*** Provided data ***

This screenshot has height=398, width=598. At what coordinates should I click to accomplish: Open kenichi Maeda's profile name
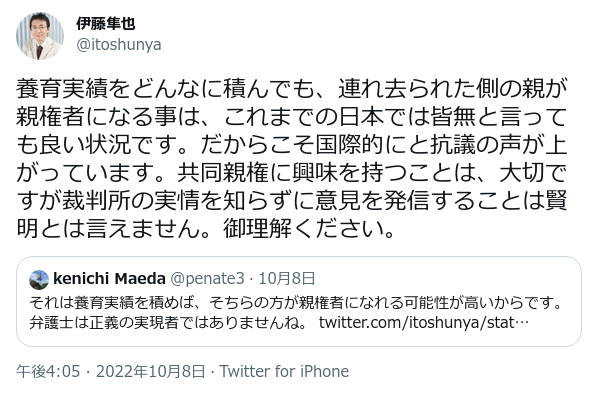[x=109, y=279]
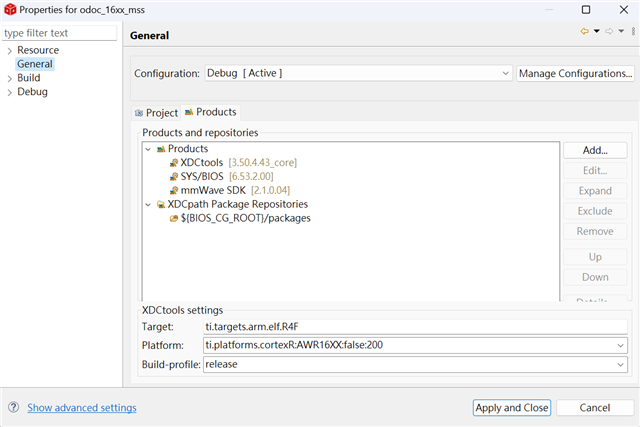Open the Build-profile dropdown

(621, 364)
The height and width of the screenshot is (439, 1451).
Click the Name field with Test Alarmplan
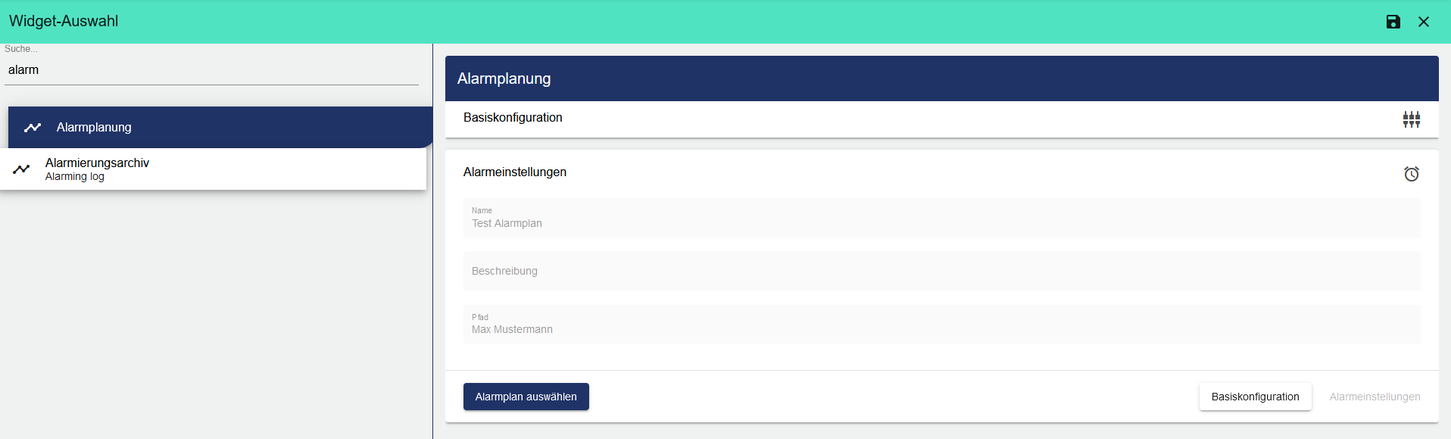point(941,218)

*** End of Provided data ***

▶ Task
Each line from the one bearing "The height and" through the final line of the records is to be copied exactly, and no pictures are to be included.

▶ Task response
The height and width of the screenshot is (439, 1451).
Click the Name field with Test Alarmplan
point(941,218)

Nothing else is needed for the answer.